When George was two, we noticed his energy levels started decreasing, he stopped being so active and would sit and watch children play, rather than joining in. I had noticed this in social situations, and George’s key workers at preschool picked up on it too. At first, we thought it was a social issue caused by the strict COVID-19 restrictions that had been in place at the time. Not long after this, George’s gums started bleeding at night, and we noticed he got very cold when we went out for walks. We spotted some bad bruising on George’s body and his eyes had started to look dull and grey. We initially thought it was an iron deficiency, nothing particularly serious even crossed our minds.

We took George to the GP a couple of months before he turned three. They recognised that there was something concerning, and we were referred for blood tests at Ashford Hospital.

The morning after the blood tests, we received a call from the hospital at 5am and were told we needed to get George to A&E as soon as possible. It was 2021, and the Covid-19 rules were still in place, so my husband wasn’t even allowed into the hospital with us initially. Receiving a call so early in the morning, we knew it was serious, but never in a million years did we think it would be cancer.

Once we were transferred to the children’s ward, my husband came in and they told us George had blood cancer – it was May 2021. Two days later they confirmed it was acute lymphoblastic leukaemia (ALL). We were heartbroken, and I was really worried about the strain it was going to put on my relationship with my husband.

The next day, we were transferred to St. George’s Hospital, where George had his portacath fitted and his chemotherapy treatment started. We stayed there for five days before being transferred to The Royal Marsden, Sutton.

It was a really stressful time as my younger son, Henry, was still a baby, and we were in and out of different hospitals with George for weeks. Once the initial treatment was over, we came home, and we only had to go into hospital for check-ups and day treatments, unless George was suffering with temperatures from the treatment which meant we had to stay in overnight, sometimes for up to a week at a time.

I remember being given some books for George and a toy lion to help explain to him what he was going through. George was only two years old, and he really didn’t understand much, but we told him his ‘red juice’ wasn’t working properly.

George has no memory of life pre-cancer, so that has helped us in a way because he doesn’t know any different.

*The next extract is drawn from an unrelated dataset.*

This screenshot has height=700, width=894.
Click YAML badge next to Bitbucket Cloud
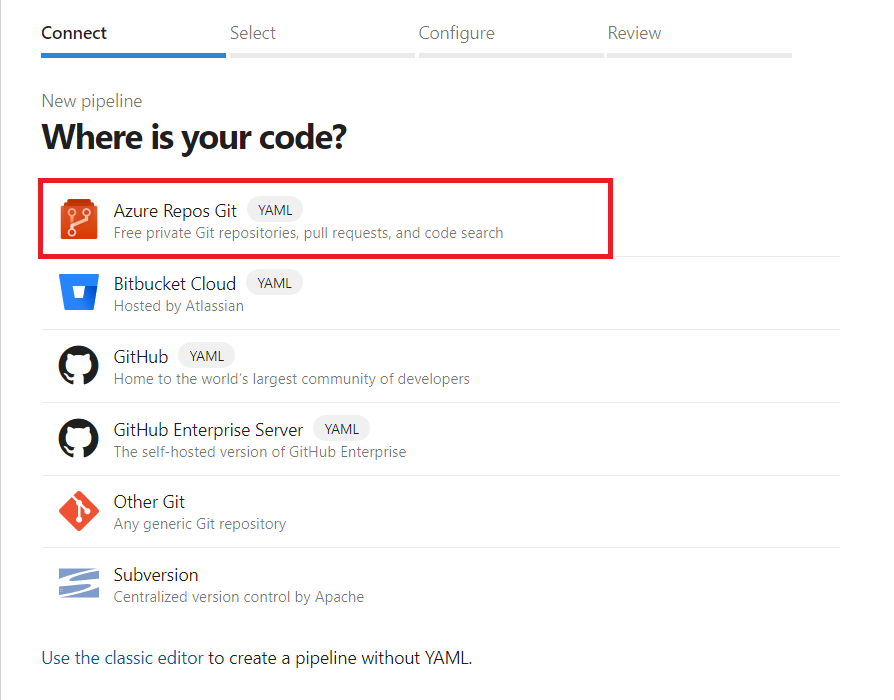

The first six months of treatment was really tough. George had to have liquid feeds administered through a tube as he wouldn’t eat or drink. He stopped being the chatty, lively boy he used to be, he was fragile and sick a lot – it was like the light had gone out in him. Thankfully, by December 2021, George moved to the maintenance phase of treatment which consisted of oral chemo at home, monthly chemo in hospital and three-monthly lumbar punctures at The Royal Marsden. On top of this, we had unexpected hospital trips for infections and temperatures. George was on maintenance treatment until this Summer when he finally finished.

We got a call from Momentum about two weeks after George’s diagnosis. One of their Family Support Workers asked us what help we needed and told us a bit more about how they support families. I have had counselling sessions, George has had play therapy and online sessions with Megan the music therapist and the boys have had a Doorstep Santa visit. Our Family Support Worker, Emma has been brilliant – she checks in on us regularly, takes the strain off us, and gives me some relief with George. She also organises coffee mornings so we can talk to other parents who are going through similar experiences.  

We have had breaks at Momentum’s respite cabins. They became a safe place for us as they were close to hospitals and it was nice to be away, but also know that you are not too far from home. When George was going through his treatment, it was hard to plan anything much or be too extravagant just in case we were unable to go and couldn’t get our money back.

We have been on Momentum’s boat a few times – the volunteers are amazing. They have so much energy, they know their stuff and are great with the kids.

On 12 July this year, George rang the bell at St. Peter’s Hospital. It was a huge celebration with loads of family and friends. George’s teachers from his preschool and his school were there – it was all very emotional.

George had his portacath removed last week and now we feel like things are a bit more finalised.

We went to Menorca for 10 nights in August – it was amazing. It has been fantastic to see George’s energy levels getting back to normal, especially as he has just gone back to school.

I have just unpacked our hospital bag – until now I didn’t feel ready, but I finally feel more confident.

George has just started a new term at school and he is settling in well into Year 1. We kept him back a year at school to avoid him having too much of his early years schooling disrupted. It was the right decision for us as he is still adjusting to life post-treatment. He is very used to the hospital visits and in many ways looked forward to the care, attention, games and treats that they provided. This term will be a big adjustment for him as he settles into the new ‘normal’. He has made some lovely friends and is making good progress with his reading and writing – we are very proud of him. The staff at his school have been very supportive in ensuring that school is a happy place for him to be and even when he was feeling the side effects of his monthly chemo last year, he was supported so well to enable him to engage with the learning but with a little extra care (and snacks!).

People don’t realise how important it is to donate to charities like Momentum, who are helping families going through treatment. Momentum has given us the coping tools to get through each week and to have things to look forward to. I don’t think I would’ve got through the last few years without Momentum – thank you.”